New York, Radio Bharata Online - Tiongkok menyambut baik resolusi bersejarah yang diadopsi oleh Majelis Umum Perserikatan Bangsa-Bangsa (UNGA) dalam mendukung upaya Palestina untuk menjadi anggota penuh PBB, dan mendukung Dewan Keamanan PBB untuk meninjau aplikasi Palestina, kata Fu Cong, Perwakilan Tetap Tiongkok untuk Perserikatan Bangsa-Bangsa.

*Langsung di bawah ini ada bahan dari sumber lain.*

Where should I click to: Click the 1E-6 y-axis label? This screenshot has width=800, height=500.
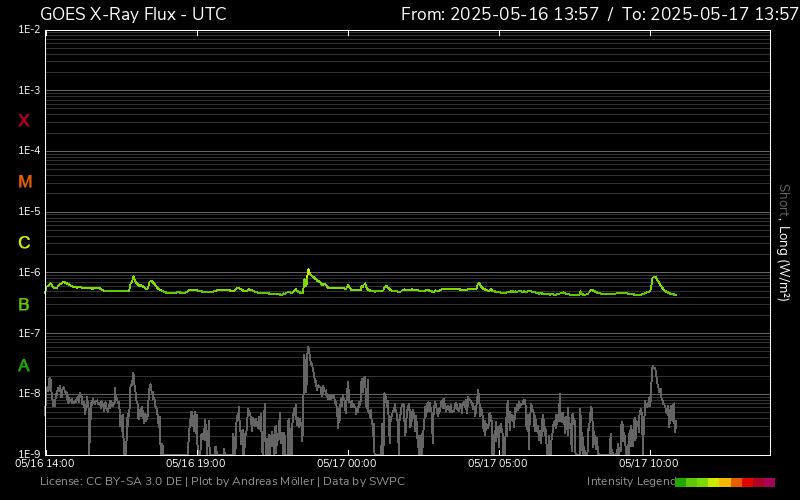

Berbicara pada Sesi Khusus Darurat ke-10 Majelis Umum PBB tentang penerimaan Negara Palestina ke dalam keanggotaan PBB pada hari Jum'at (10/5), Fu mengatakan bahwa kenegaraan yang merdeka telah menjadi aspirasi yang telah lama diidamkan oleh rakyat Palestina, dan keanggotaan penuh di PBB adalah langkah penting dalam proses bersejarah ini.

Fu juga mengatakan bahwa Palestina harus memiliki status yang sama dengan Israel, dan rakyat Palestina harus menikmati hak-hak yang sama dengan rakyat Israel.

Ini adalah tanggung jawab bersama masyarakat internasional untuk mendukung dan memajukan proses kenegaraan Palestina yang merdeka dan memberikan dukungan yang kuat untuk implementasi solusi dua negara dan perdamaian abadi di Timur Tengah, lanjut Fu.

"Sangat disesalkan, permohonan Palestina untuk menjadi anggota penuh PBB diveto tanpa ampun oleh AS di Dewan Keamanan pada tanggal 18 April. Dalam isu Palestina-Israel, AS telah berulang kali menggunakan hak veto dalam upaya yang tidak dapat dibenarkan untuk menghalangi upaya masyarakat internasional untuk memperbaiki ketidakadilan historis di Palestina. Hal ini tidak sepadan dengan peran negara besar yang bertanggung jawab," ujar Fu.

Tiongkok mendukung Dewan Keamanan untuk mempertimbangkan kembali secara dini penerapan Negara Palestina seperti yang diamanatkan oleh resolusi DK PBB, dan berharap bahwa negara terkait tidak akan menciptakan penundaan atau rintangan lebih lanjut, kata Fu.

Resolusi yang diadopsi mencakup modalitas untuk partisipasi Negara Palestina dalam kegiatan PBB dan pertemuan yang relevan, memberikan hak dan hak istimewa tambahan.

Dengan memperhatikan bahwa ini adalah modalitas khusus yang dipilih karena tidak ada pilihan lain, Fu mengatakan bahwa Tiongkok percaya modalitas ini tidak akan bersifat permanen karena suatu hari Negara Palestina akan menjadi anggota penuh PBB dan akan menikmati hak-hak penuh dan setara di PBB seperti negara-negara anggota lainnya.